Great op-ed piece in the New York Times (if you’re able to get past the paywall) by Tony Schwartz about how stressful it is for most people with jobs. Relax! You’ll Be More Productive mentions the “doing less” strategy:
Paradoxically, the best way to get more done may be to spend more time doing less. A new and growing body of multidisciplinary research shows that strategic renewal — including daytime workouts, short afternoon naps, longer sleep hours, more time away from the office and longer, more frequent vacations — boosts productivity, job performance and, of course, health.
The idea is that time is not renewable, but energy is. It may seem counterintuitive to take time off and get more done, but if it refreshes your energy, it is a good trade-off.
An aside: Recently I heard a teacher of biodynamic craniosacral therapy talk about the body’s biosphere — the energy field that contains the physical body and extends 6 to 18 inches out from it.
He said that in his experience, the two biggest influences on the size (and therefore health) of anyone’s biosphere were (1) getting a good night’s sleep and (2) the health of the autonomic nervous system (i.e., the sympathetic fight/flight/freeze nervous system and the parasympathetic rest/relax/digest nervous system and the body’s ability to pendulate as needed between them).
Human beings aren’t designed to expend energy continuously. Rather, we’re meant to pulse between spending and recovering energy.

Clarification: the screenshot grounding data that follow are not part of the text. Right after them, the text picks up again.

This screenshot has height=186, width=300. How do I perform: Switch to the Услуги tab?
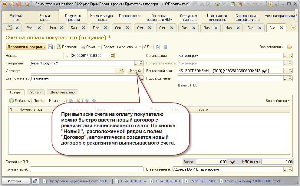click(36, 92)
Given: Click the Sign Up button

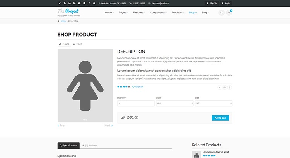Looking at the screenshot, I should point(212,3).
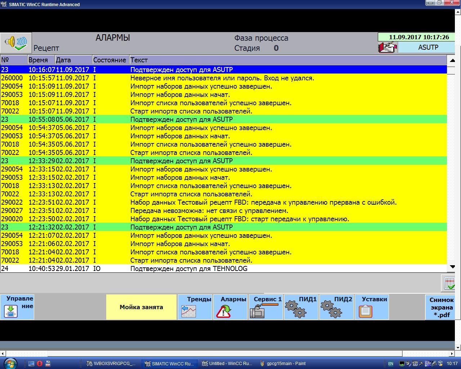Open the Windows Start menu

10,363
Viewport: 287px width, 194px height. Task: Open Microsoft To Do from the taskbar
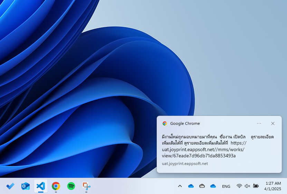point(10,186)
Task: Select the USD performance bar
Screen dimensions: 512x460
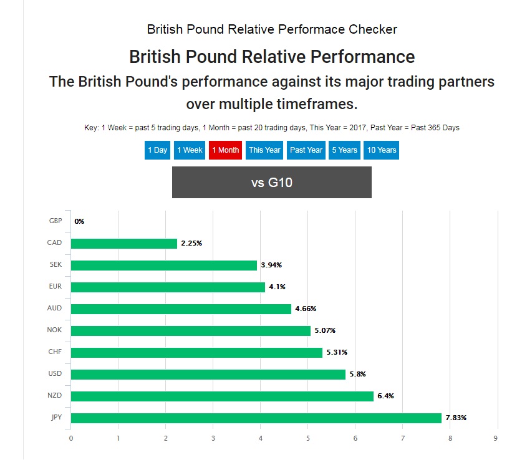Action: [x=208, y=374]
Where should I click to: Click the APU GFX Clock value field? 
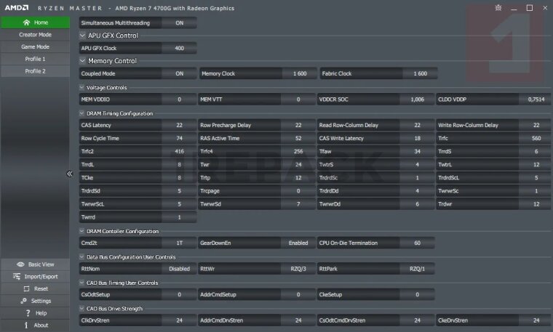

The article notes that we experience cycles of approximately 90 minutes in which we move from alertness to fatigue in waking life and from deeper to lighter sleep. Researchers have found that elite performers take advantage of this, practicing uninterruptedly for about 90 minutes at a time, taking breaks to recuperate, and working no more than about 4.5 hours per day.
This can apply to ordinary people too — people who want to break out of dis-stress and make more of a contribution.
It’s not how long we work, it’s how well.
The goal is to recover from intense workouts and avoid exhaustion. Developing skill at relaxing quickly and deeply pays off.
So what can you do to take advantage of your natural cycles?
Here’s what I’m doing: When I am feeling productive and am working on a project, I set a timer for 90 minutes. When the timer goes off, I stop.
When I’m taking a break, I set the timer for 90 minutes. I might make tea and call a friend. Or I might do some light housework: wash the dishes, fold laundry, or sweep. I could take a walk, or listen to music, or take a nap. The point is to do something different with my energy that renews me.
And don’t be surprised if great ideas pop into your mind during your break time.
Here’s what Schwartz says his business does:
The power of renewal was so compelling to me that I’ve created a business around it that helps a range of companies including Google, Coca-Cola, Green Mountain Coffee, the Los Angeles Police Department, Cleveland Clinic and Genentech.
Our own offices are a laboratory for the principles we teach. Renewal is central to how we work. We dedicated space to a “renewal” room in which employees can nap, meditate or relax. We have a spacious lounge where employees hang out together and snack on healthy foods we provide. We encourage workers to take renewal breaks throughout the day, and to leave the office for lunch, which we often do together. We allow people to work from home several days a week, in part so they can avoid debilitating rush-hour commutes. Our workdays end at 6 p.m. and we don’t expect anyone to answer e-mail in the evenings or on the weekends. Employees receive four weeks of vacation from their first year.
Our basic idea is that the energy employees bring to their jobs is far more important in terms of the value of their work than is the number of hours they work. By managing energy more skillfully, it’s possible to get more done, in less time, more sustainably. In a decade, no one has ever chosen to leave the company. Our secret is simple — and generally applicable. When we’re renewing, we’re truly renewing, so when we’re working, we can really work.